* TASKS TO CARRY OUT:
(a) In the painting post, what pressure was the airbrush run at?
(b) Repeat the painting post word for word from "By popular demand, I" to "the next morning.".

By popular demand, I took some more photos. That got the ball rolling again and another set of photos will be going up this weekend too. Once I started shooting the pics I decided it was time to add another layer of color. Word of advice, don't start your compressor up at 9:00 PM when your wife is a substitute teacher scheduled to deal with a class from hell the next morning.
SO, with that being said, I will paint more this weekend! But here's what I have done up to date. I airbrushed a base color of light green over all of the grassy areas. I will fade in some darker greens and tans and browns to get that "realistic" ground cover effect. That will help cover the seams in some of the spots as well. Everything is painted with water-based craft paint, thinned 90-10, water to paint and shot through a Kodak Aztec airbrush (pre-Testors version) at 20 PSI. After that, I'm focusing on the cliff formations and the water. Thanks for the all of the feedback and the gentle prodding to get back on this again.

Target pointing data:
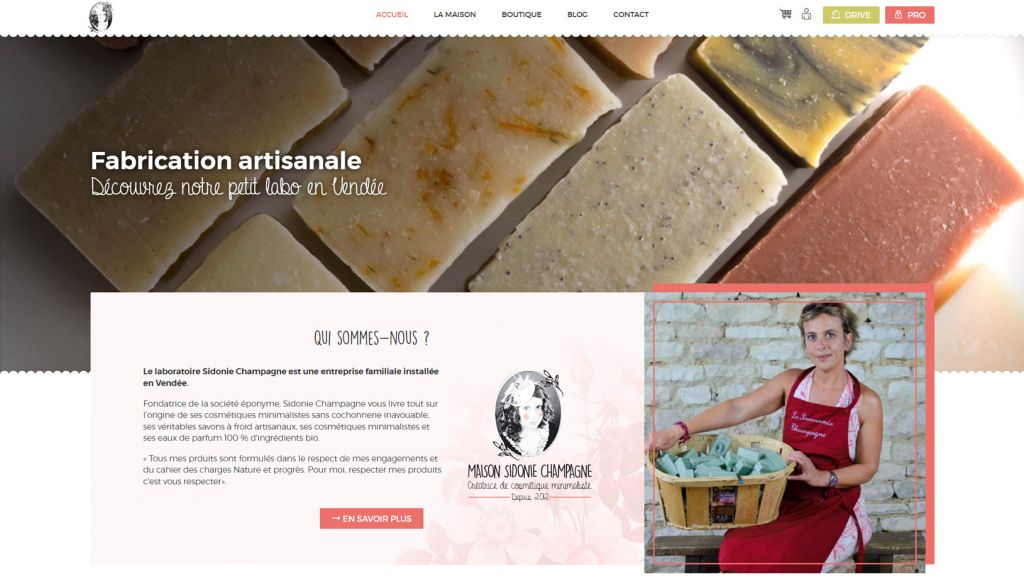This screenshot has width=1024, height=582.
Task: Open the user account icon
Action: (807, 14)
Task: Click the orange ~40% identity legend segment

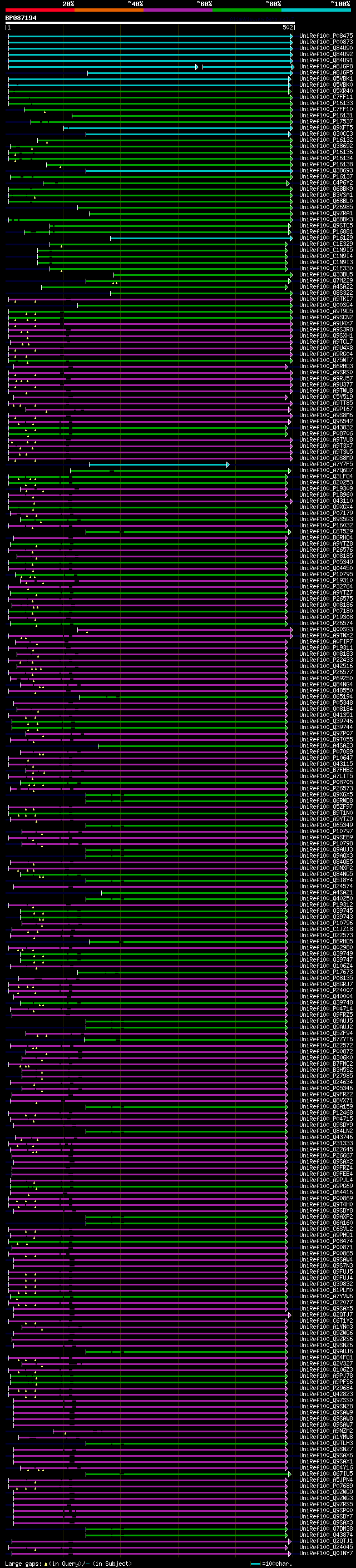Action: coord(109,10)
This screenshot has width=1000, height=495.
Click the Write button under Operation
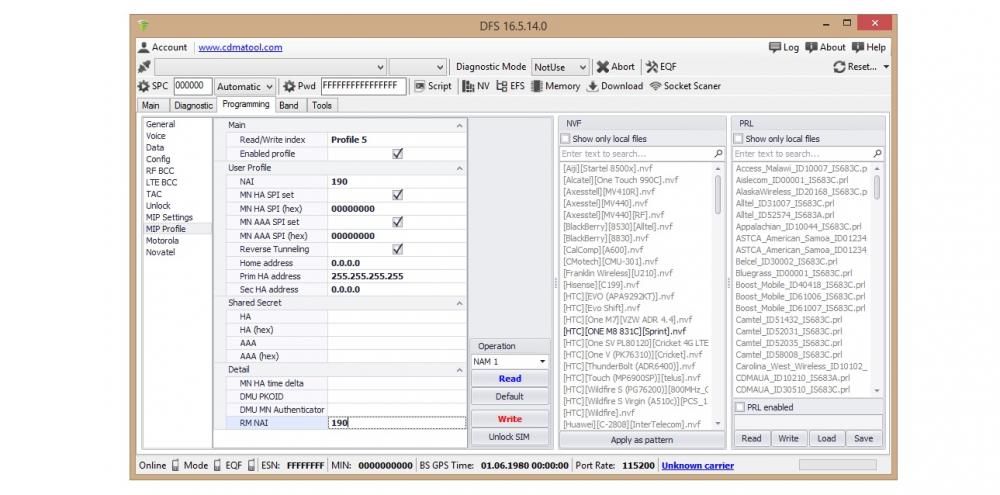pyautogui.click(x=509, y=419)
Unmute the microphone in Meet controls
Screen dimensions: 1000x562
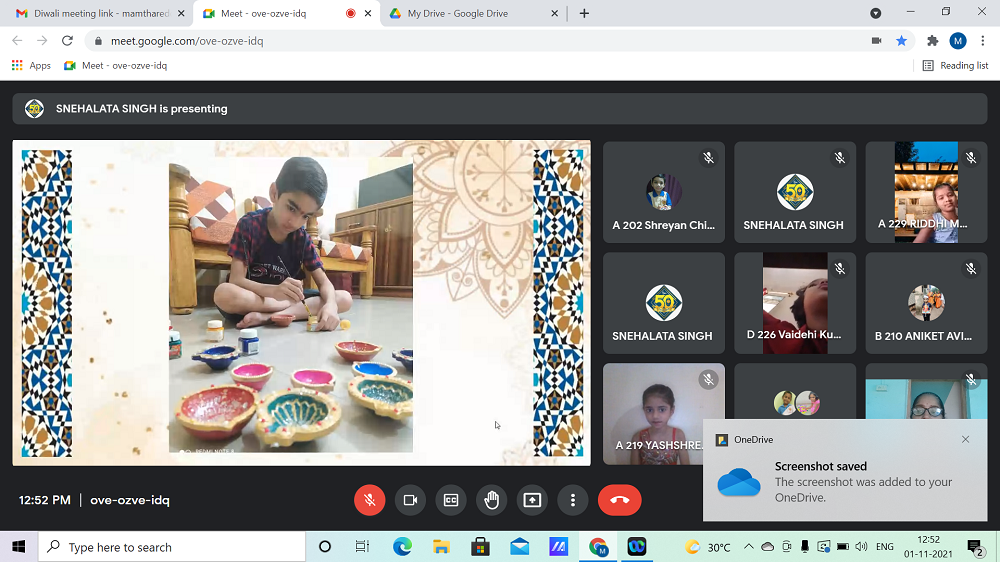370,500

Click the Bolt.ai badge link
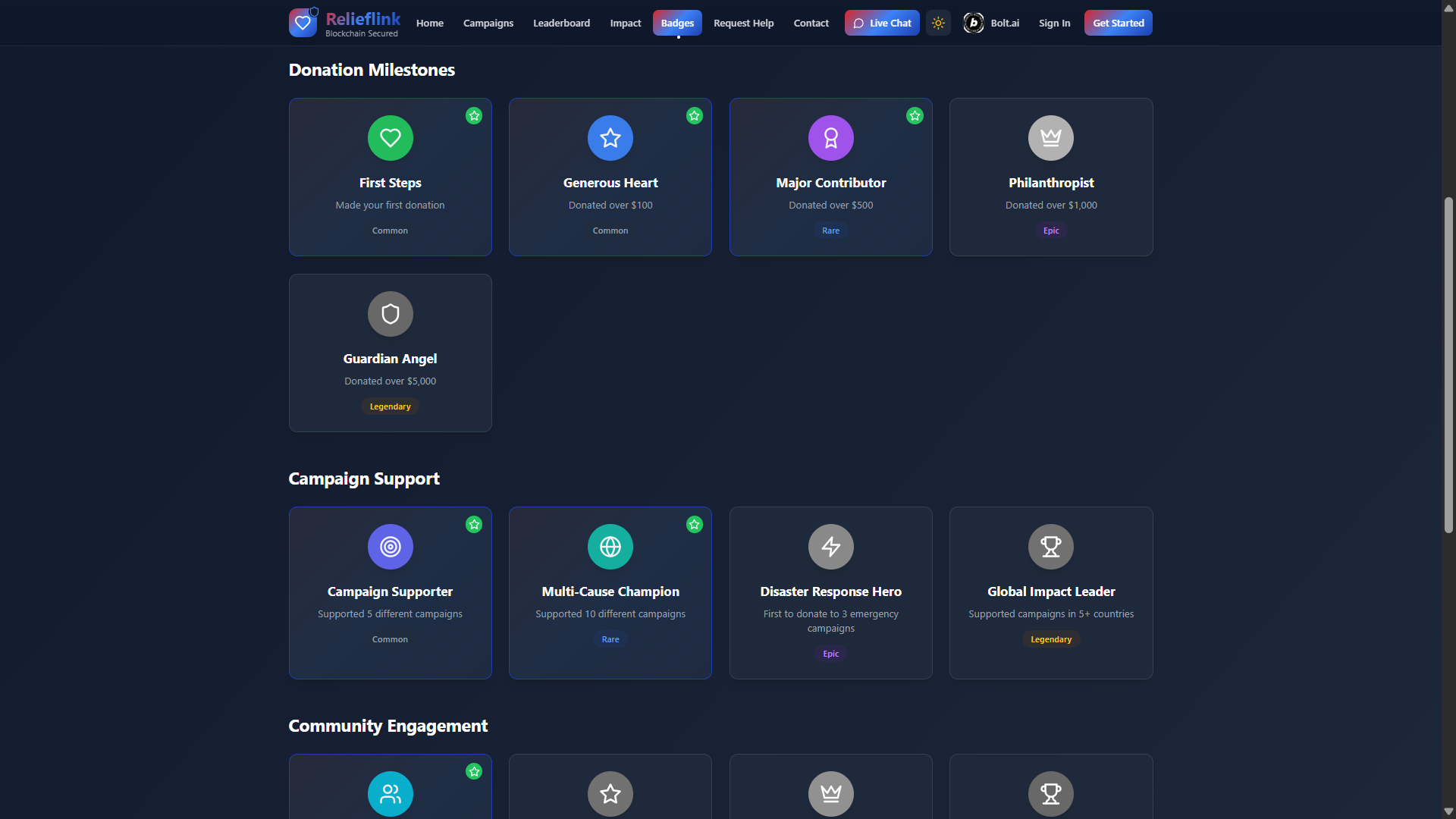pyautogui.click(x=991, y=23)
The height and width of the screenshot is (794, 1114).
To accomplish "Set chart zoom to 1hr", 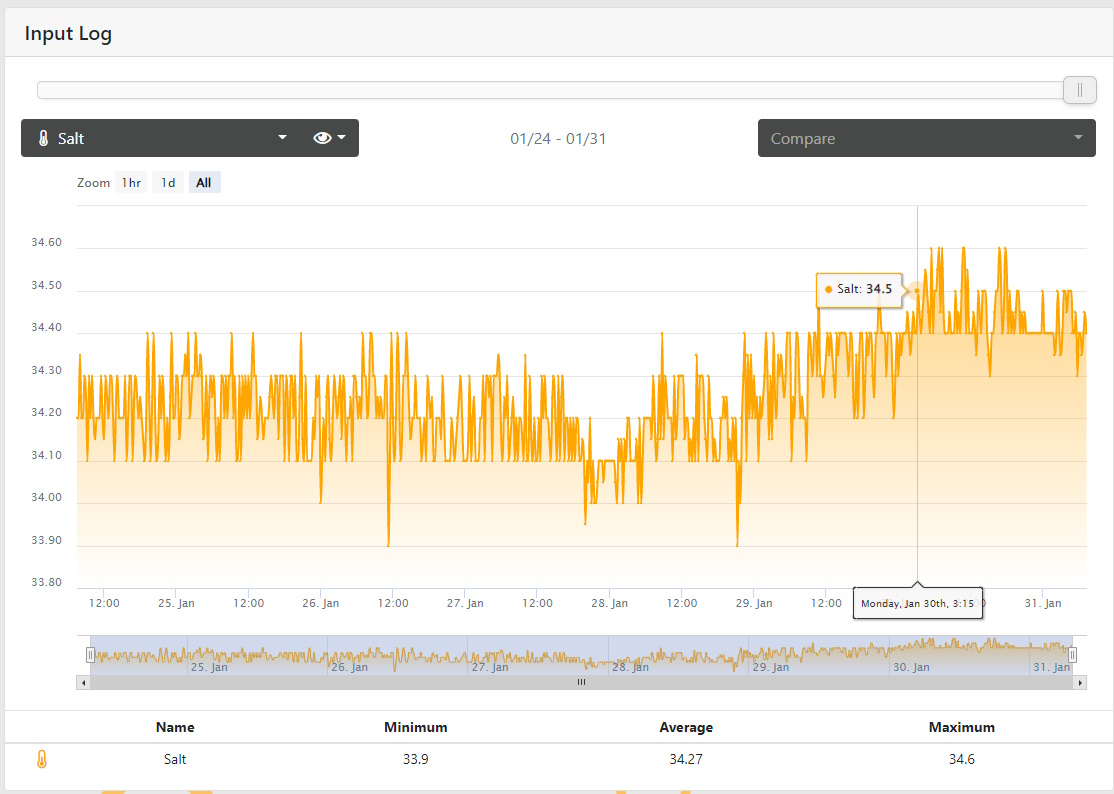I will (x=131, y=183).
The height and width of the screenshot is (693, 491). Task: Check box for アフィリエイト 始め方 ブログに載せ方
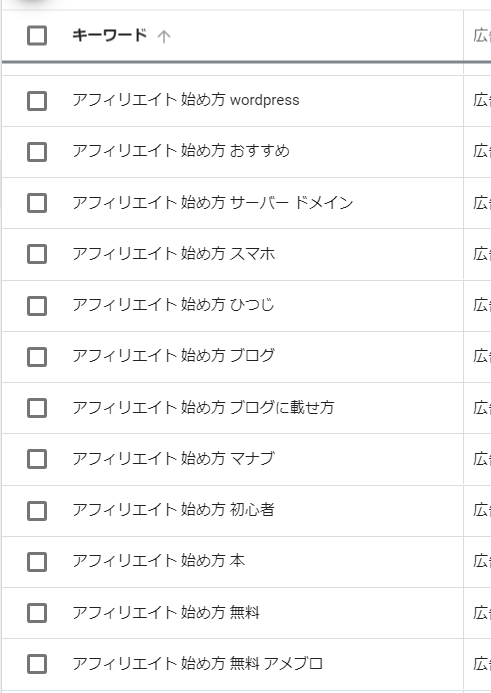pyautogui.click(x=37, y=408)
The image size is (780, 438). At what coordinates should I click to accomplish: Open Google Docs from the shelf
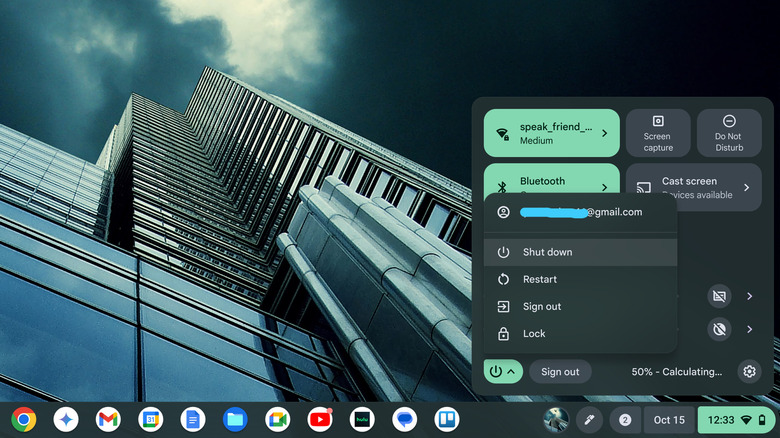click(193, 419)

* EXPECTED ANSWERS:
(a) 20 PSI

(b)
By popular demand, I took some more photos. That got the ball rolling again and another set of photos will be going up this weekend too. Once I started shooting the pics I decided it was time to add another layer of color. Word of advice, don't start your compressor up at 9:00 PM when your wife is a substitute teacher scheduled to deal with a class from hell the next morning.